### Task to complete
Word for word, transcribe every line below.

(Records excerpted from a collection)
■ ■ ■ ■ ■ ■ ■

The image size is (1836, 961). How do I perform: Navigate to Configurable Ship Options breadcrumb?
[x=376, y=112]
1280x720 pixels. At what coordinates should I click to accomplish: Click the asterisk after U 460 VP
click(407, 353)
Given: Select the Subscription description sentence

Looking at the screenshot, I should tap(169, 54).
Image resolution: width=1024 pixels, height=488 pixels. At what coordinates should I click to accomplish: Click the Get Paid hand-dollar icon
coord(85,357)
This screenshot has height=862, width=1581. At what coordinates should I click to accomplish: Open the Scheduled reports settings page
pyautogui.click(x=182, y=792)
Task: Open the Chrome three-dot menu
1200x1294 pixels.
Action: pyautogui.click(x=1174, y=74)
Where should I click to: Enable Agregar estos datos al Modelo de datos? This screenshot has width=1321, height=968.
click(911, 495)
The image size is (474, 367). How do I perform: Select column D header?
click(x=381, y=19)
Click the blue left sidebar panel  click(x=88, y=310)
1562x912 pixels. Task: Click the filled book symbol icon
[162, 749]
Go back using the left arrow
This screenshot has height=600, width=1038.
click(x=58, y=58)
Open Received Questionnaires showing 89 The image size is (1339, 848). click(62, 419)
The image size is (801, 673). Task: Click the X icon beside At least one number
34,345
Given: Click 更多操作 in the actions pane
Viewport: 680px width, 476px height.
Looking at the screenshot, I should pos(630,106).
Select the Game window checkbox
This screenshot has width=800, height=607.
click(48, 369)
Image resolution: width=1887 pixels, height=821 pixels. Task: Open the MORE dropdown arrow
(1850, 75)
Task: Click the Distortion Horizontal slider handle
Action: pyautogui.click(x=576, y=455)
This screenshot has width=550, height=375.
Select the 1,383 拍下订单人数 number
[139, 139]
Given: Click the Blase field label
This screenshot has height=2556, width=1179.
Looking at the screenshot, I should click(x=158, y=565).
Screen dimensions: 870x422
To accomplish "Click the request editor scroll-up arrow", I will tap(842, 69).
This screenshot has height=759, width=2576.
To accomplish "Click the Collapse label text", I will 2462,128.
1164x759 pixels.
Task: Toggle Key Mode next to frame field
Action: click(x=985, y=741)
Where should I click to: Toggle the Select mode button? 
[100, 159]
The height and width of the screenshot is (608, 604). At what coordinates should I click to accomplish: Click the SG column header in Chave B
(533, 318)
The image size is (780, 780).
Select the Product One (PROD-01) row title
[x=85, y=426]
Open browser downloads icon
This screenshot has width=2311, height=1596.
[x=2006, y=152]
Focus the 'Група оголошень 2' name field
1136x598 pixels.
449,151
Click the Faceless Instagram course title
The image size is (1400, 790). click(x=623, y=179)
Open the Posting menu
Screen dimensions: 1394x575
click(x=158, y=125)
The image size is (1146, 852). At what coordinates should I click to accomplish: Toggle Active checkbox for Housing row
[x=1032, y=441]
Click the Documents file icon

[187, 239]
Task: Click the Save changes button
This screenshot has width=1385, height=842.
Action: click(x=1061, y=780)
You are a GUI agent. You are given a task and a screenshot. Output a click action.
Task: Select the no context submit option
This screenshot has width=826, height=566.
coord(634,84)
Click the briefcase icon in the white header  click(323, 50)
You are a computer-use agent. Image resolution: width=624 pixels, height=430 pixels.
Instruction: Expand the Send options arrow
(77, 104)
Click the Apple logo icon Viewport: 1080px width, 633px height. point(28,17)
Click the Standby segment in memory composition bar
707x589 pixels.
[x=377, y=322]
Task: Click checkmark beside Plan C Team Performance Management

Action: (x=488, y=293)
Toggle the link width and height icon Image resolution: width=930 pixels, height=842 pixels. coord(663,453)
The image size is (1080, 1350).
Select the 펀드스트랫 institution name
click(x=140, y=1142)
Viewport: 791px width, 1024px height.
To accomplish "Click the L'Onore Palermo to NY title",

■ ■ ■ ■ ■ ■ ■

### Reply
The image size is (1836, 961). How do I perform: Navigate to Configurable Ship Options breadcrumb?
[x=376, y=112]
1280x720 pixels. At what coordinates should I click to accomplish: Click the asterisk after U 460 VP
click(407, 353)
Given: Select the Subscription description sentence

Looking at the screenshot, I should tap(169, 54).
Image resolution: width=1024 pixels, height=488 pixels. At what coordinates should I click to accomplish: Click the Get Paid hand-dollar icon
coord(85,357)
This screenshot has height=862, width=1581. At what coordinates should I click to accomplish: Open the Scheduled reports settings page
pyautogui.click(x=182, y=792)
Task: Open the Chrome three-dot menu
1200x1294 pixels.
Action: pyautogui.click(x=1174, y=74)
Where should I click to: Enable Agregar estos datos al Modelo de datos? This screenshot has width=1321, height=968.
click(911, 495)
The image size is (474, 367). How do I perform: Select column D header?
click(x=381, y=19)
Click the blue left sidebar panel  click(x=88, y=310)
1562x912 pixels. Task: Click the filled book symbol icon
[162, 749]
Go back using the left arrow
This screenshot has height=600, width=1038.
click(x=58, y=58)
Open Received Questionnaires showing 89 The image size is (1339, 848). click(62, 419)
The image size is (801, 673). Task: Click the X icon beside At least one number
34,345
Given: Click 更多操作 in the actions pane
Viewport: 680px width, 476px height.
Looking at the screenshot, I should pos(630,106).
Select the Game window checkbox
This screenshot has width=800, height=607.
click(48, 369)
Image resolution: width=1887 pixels, height=821 pixels. Task: Open the MORE dropdown arrow
(1850, 75)
Task: Click the Distortion Horizontal slider handle
Action: pyautogui.click(x=576, y=455)
This screenshot has width=550, height=375.
Select the 1,383 拍下订单人数 number
[139, 139]
Given: Click the Blase field label
This screenshot has height=2556, width=1179.
Looking at the screenshot, I should click(x=158, y=565).
Screen dimensions: 870x422
To accomplish "Click the request editor scroll-up arrow", I will tap(842, 69).
This screenshot has height=759, width=2576.
To accomplish "Click the Collapse label text", I will 2462,128.
1164x759 pixels.
Task: Toggle Key Mode next to frame field
Action: click(x=985, y=741)
Where should I click to: Toggle the Select mode button? 
[100, 159]
The height and width of the screenshot is (608, 604). At what coordinates should I click to accomplish: Click the SG column header in Chave B
(533, 318)
The image size is (780, 780).
Select the Product One (PROD-01) row title
[x=85, y=426]
Open browser downloads icon
This screenshot has width=2311, height=1596.
[x=2006, y=152]
Focus the 'Група оголошень 2' name field
1136x598 pixels.
449,151
Click the Faceless Instagram course title
The image size is (1400, 790). click(x=623, y=179)
Open the Posting menu
Screen dimensions: 1394x575
click(x=158, y=125)
The image size is (1146, 852). At what coordinates should I click to accomplish: Toggle Active checkbox for Housing row
[x=1032, y=441]
Click the Documents file icon

[187, 239]
Task: Click the Save changes button
This screenshot has width=1385, height=842.
Action: click(x=1061, y=780)
You are a GUI agent. You are given a task and a screenshot. Output a click action.
Task: Select the no context submit option
This screenshot has width=826, height=566.
coord(634,84)
Click the briefcase icon in the white header  click(323, 50)
You are a computer-use agent. Image resolution: width=624 pixels, height=430 pixels.
Instruction: Expand the Send options arrow
(77, 104)
Click the Apple logo icon Viewport: 1080px width, 633px height. point(28,17)
Click the Standby segment in memory composition bar
707x589 pixels.
[x=377, y=322]
Task: Click checkmark beside Plan C Team Performance Management

Action: (x=488, y=293)
Toggle the link width and height icon Image resolution: width=930 pixels, height=842 pixels. coord(663,453)
The image size is (1080, 1350).
Select the 펀드스트랫 institution name
click(x=140, y=1142)
Viewport: 791px width, 1024px height.
To accomplish "Click the L'Onore Palermo to NY title",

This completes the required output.